Preservação do patrimônio histórico cultural brasileiro
Enviada em 30/08/2019
Decreto-lei Nº 25, de 30 de novembro de 1937. Constitue o patrimônio histórico e artístico nacional o conjunto dos bens móveis e imóveis existentes no país cuja conservação seja de interesse público. Entretanto, o que se tem visto é um sério e grave descaso do pode público e das comunidades brasileiras para com as obras artísticas, bibliográficas, arqueológicas e principalmente arquitetônicas que retratam o passado da nação tupiniquim.
O caráter de despreocupação que impera sob solo brasileiro torna-se nítido quando o portal G1 relata que à defesa civil de Salvador aponta que 90% dos mais de 600 casarões localizados no centro histórico da cidade correm o risco de desabar. A restauração e manutenção de estruturas arquitetônicas históricas requer um trabalho lento e custoso para que os inúmeros detalhes que circundam a obra não sejam perdidos. Sendo assim é mais viável para o estado que já atravessa dificuldades econômicas esquecer e abandonar tais construções até que virem ruínas e venham à desaparecer.
A postura do governo tende à refletir na conduta dos brasileiros que por sua vez não são estimulados à conhecer sua história e conservar sua cultura. Um estudo realizado pelo instituto de pesquisas britânico Ipsos Mori mostrou que o Brasil tem à terceira população mais ignorante do mundo quando o assunto é conhecer a história de seu próprio país. Mais de 33 países foram avaliados nesse estudo que ficou conhecido como perils of perception(perigos da percepção).
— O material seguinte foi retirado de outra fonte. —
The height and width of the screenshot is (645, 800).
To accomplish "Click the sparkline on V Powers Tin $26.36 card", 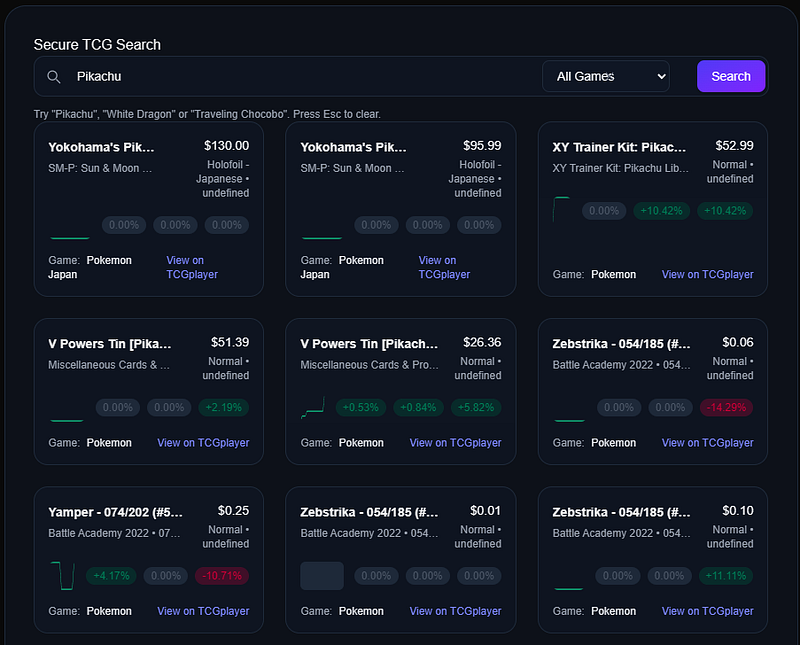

Certamente a situação do patrimônio histórico-cultural brasileiro só tende a mudar quando o poder público se voltar a essa causa, não cerceando os investimentos necessários para conservação e manutenção dessas obras. Com certeza essa postura irá incentivar toda população a se voltar e admirar as riquezas culturais que o nosso país dispõe. Essa é a melhor educação cultural que se pode oferecer, o estado conservando sua história para que a população não à deixe morrer.